Korban Diseleksi Secara Spesifik
Masih menjadi pertanyaan besar mengapa anak-anak ini terpilih untuk dijadikan korban pengorbanan.
Melalui analisis isotop yang dilakukan pada tulang-tulang mereka, terungkap bahwa mereka memiliki diet yang didominasi oleh tanaman, yang paling mungkin adalah jagung, sesuai dengan pola makan khas masyarakat Maya kuno.
Individu-individu yang memiliki hubungan kekerabatan biasanya menunjukkan profil isotop yang mirip, yang menandakan bahwa mereka dibesarkan dalam kondisi yang serupa.
Barquera, yang merupakan asli Meksiko, mengatakan, "Mungkin ini merupakan bagian dari proses persiapan mereka untuk pengorbanan tersebut. Konsep kematian dan pengorbanan bagi masyarakat Maya sangat berbeda dengan pemahaman kita saat ini. Bagi mereka, terlibat dalam ritual ini dianggap sebagai suatu kehormatan besar."
Anak-anak yang ditemukan di chultún ini berasal dari kelompok genetik yang sama dengan penduduk Maya modern dari desa Tixcacaltuyub yang terletak tidak jauh dari Chichén Itzá.

[DATA ENTRI]
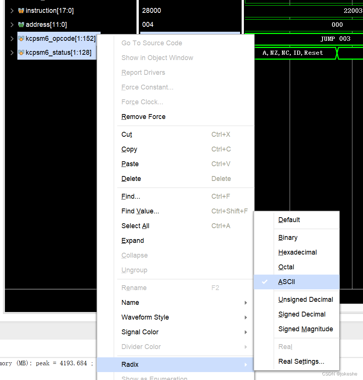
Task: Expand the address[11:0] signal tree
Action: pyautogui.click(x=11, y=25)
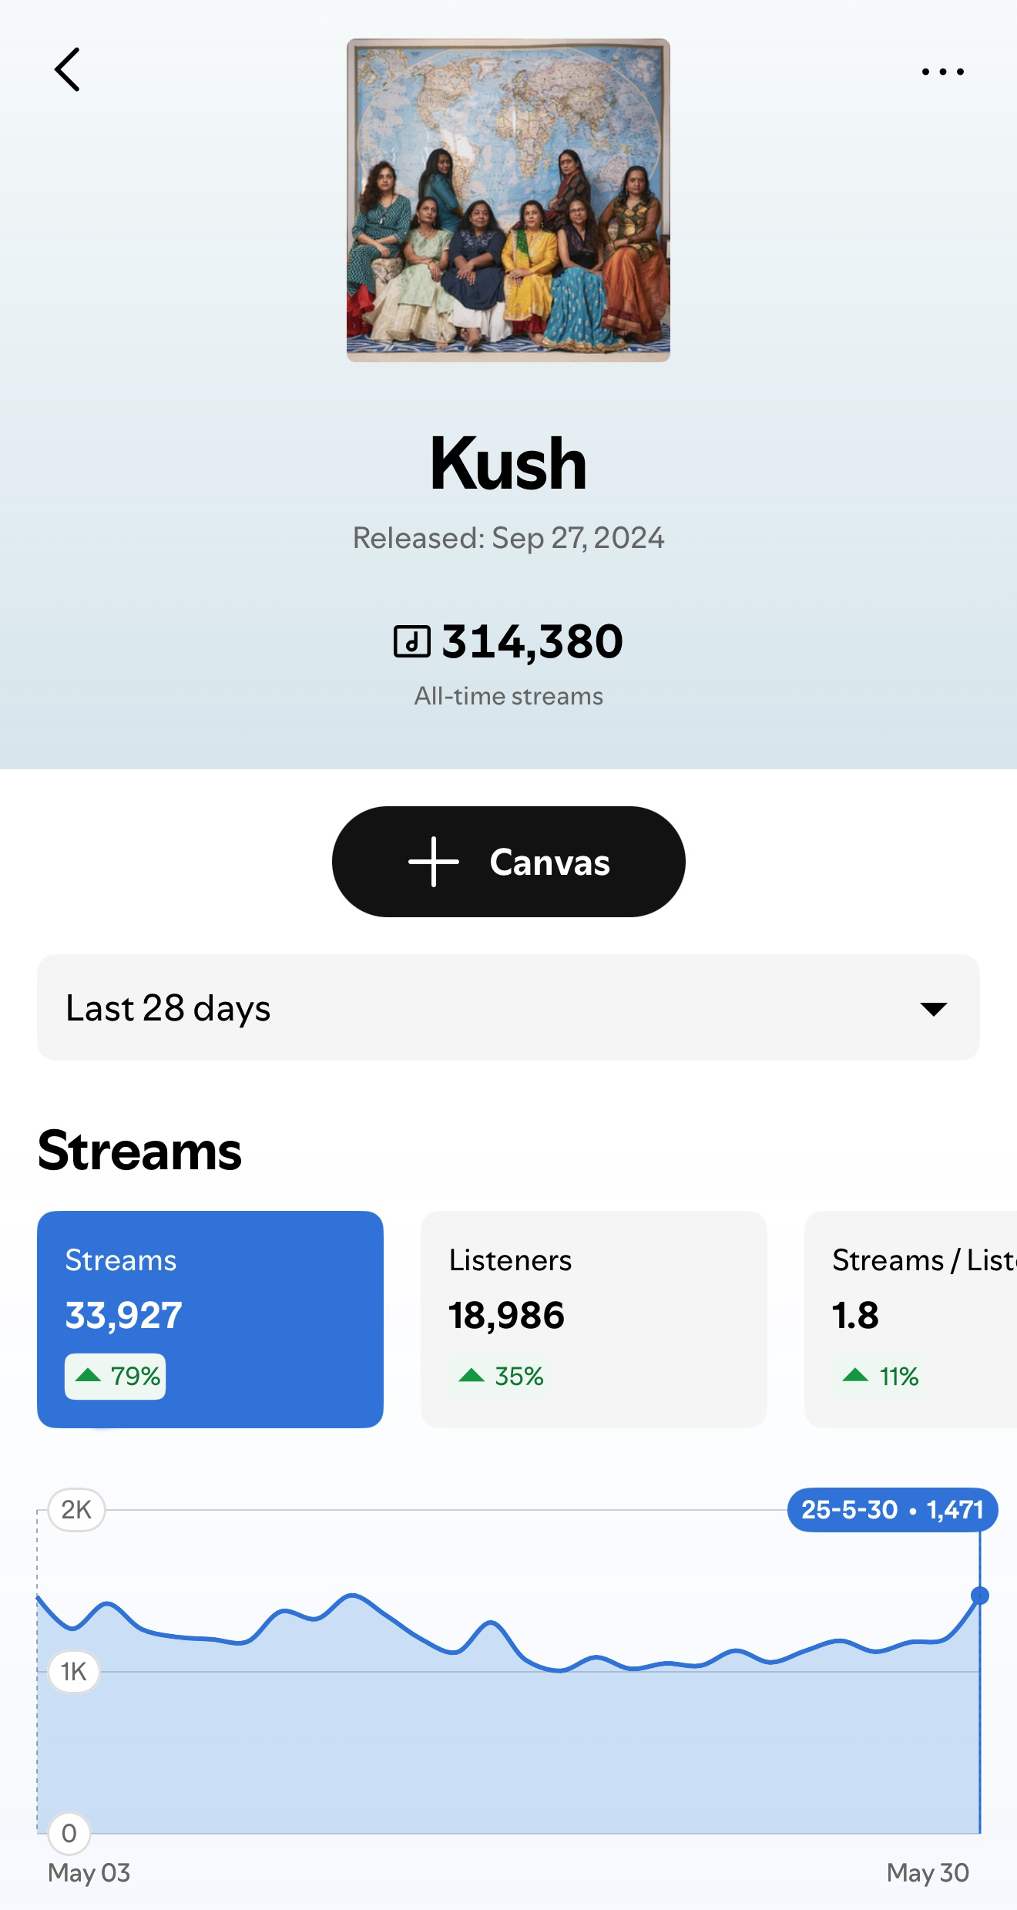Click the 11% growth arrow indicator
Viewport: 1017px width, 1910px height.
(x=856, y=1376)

[TUGAS 1] Salin bagian teks tentang korban pengorbanan Maya di antara "Melalui analisis isotop" dan "dari Chichén Itzá.", termasuk kedua bagian tersebut.
[TUGAS 2]
Jawablah pertanyaan berikut berdasarkan teks tentang korban pengorbanan Maya.
(a) Diet anak-anak itu didominasi oleh apa menurut analisis isotop?
(b) Dari negara mana Barquera berasal?
(c) Penduduk Maya modern dari desa mana yang berasal dari kelompok genetik yang sama dengan anak-anak di chultún?

[JAWABAN 1]
Melalui analisis isotop yang dilakukan pada tulang-tulang mereka, terungkap bahwa mereka memiliki diet yang didominasi oleh tanaman, yang paling mungkin adalah jagung, sesuai dengan pola makan khas masyarakat Maya kuno.
Individu-individu yang memiliki hubungan kekerabatan biasanya menunjukkan profil isotop yang mirip, yang menandakan bahwa mereka dibesarkan dalam kondisi yang serupa.
Barquera, yang merupakan asli Meksiko, mengatakan, "Mungkin ini merupakan bagian dari proses persiapan mereka untuk pengorbanan tersebut. Konsep kematian dan pengorbanan bagi masyarakat Maya sangat berbeda dengan pemahaman kita saat ini. Bagi mereka, terlibat dalam ritual ini dianggap sebagai suatu kehormatan besar."
Anak-anak yang ditemukan di chultún ini berasal dari kelompok genetik yang sama dengan penduduk Maya modern dari desa Tixcacaltuyub yang terletak tidak jauh dari Chichén Itzá.

[JAWABAN 2]
(a) Tanaman, yang paling mungkin adalah jagung.
(b) Meksiko.
(c) Desa Tixcacaltuyub.